Items listed in a dataset:
|---|

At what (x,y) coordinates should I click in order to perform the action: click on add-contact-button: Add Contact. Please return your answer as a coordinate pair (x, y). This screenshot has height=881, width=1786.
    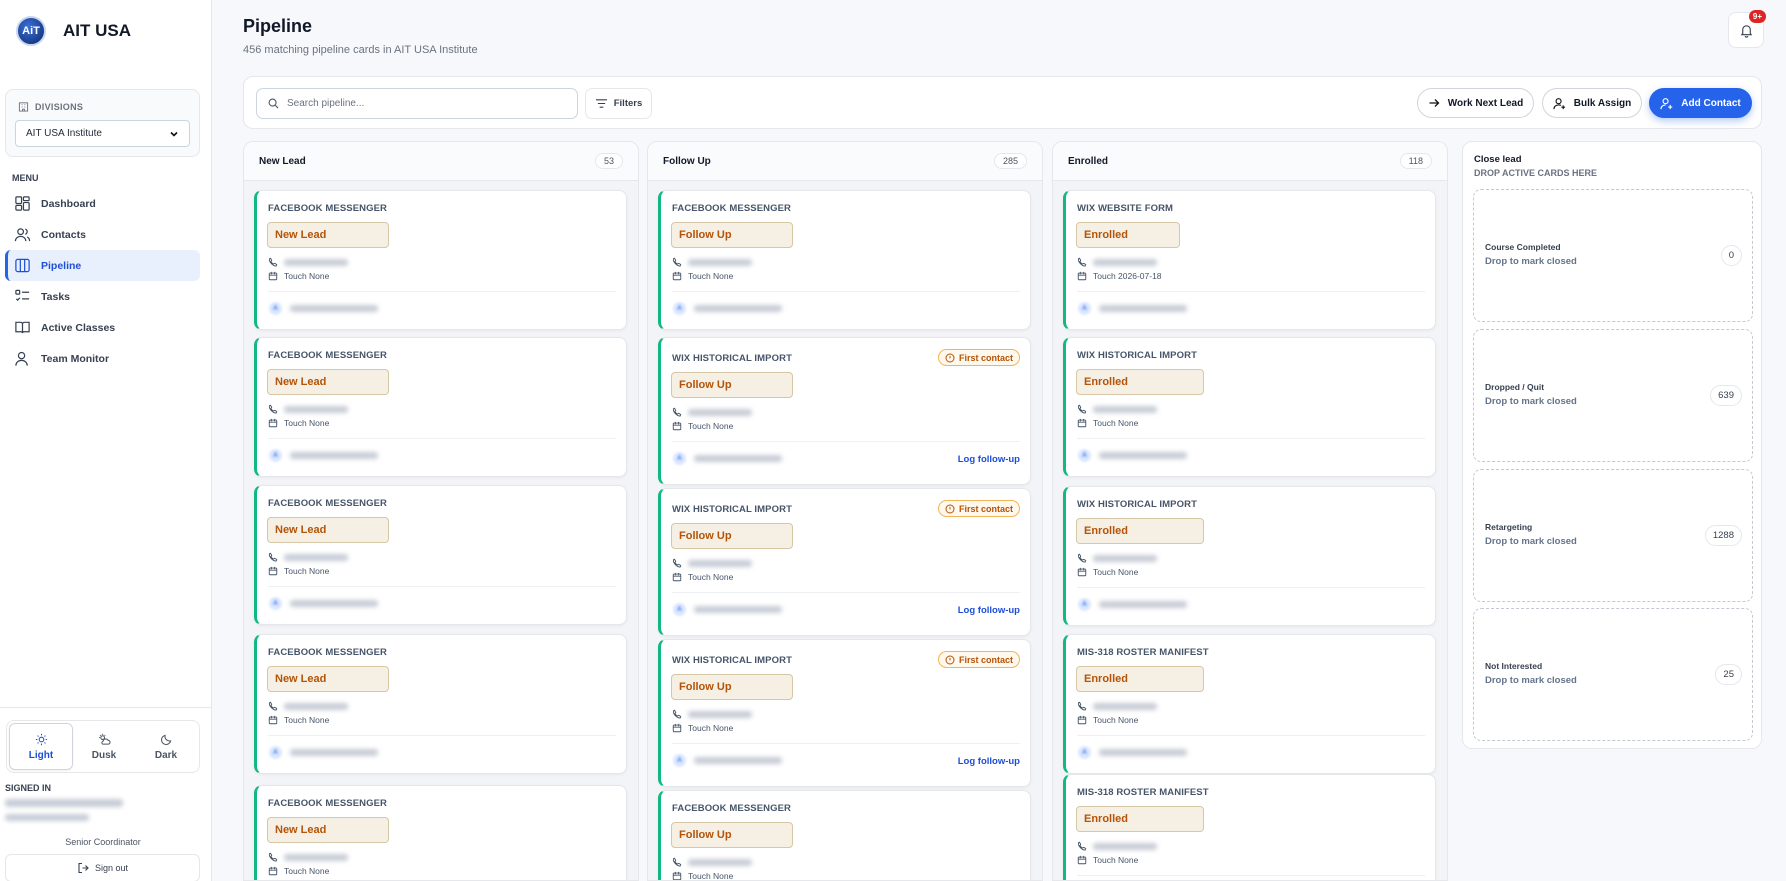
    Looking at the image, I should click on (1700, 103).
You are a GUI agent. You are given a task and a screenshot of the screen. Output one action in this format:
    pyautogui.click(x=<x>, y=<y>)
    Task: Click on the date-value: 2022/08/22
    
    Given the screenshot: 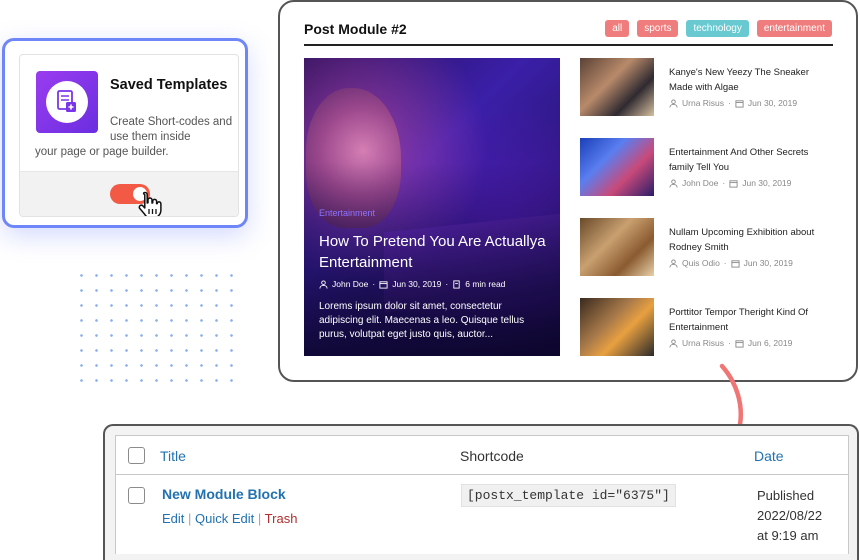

|---|

Problem: Collect every line of the rows above that contains the word "should". Treat uppercase and lowercase letters as different.

Solution to this task:
At what (x,y) coordinates should I click in order to perform the action: click on add-contact-button: Add Contact. Please return your answer as a coordinate pair (x, y). This screenshot has height=881, width=1786.
    Looking at the image, I should click on (1700, 103).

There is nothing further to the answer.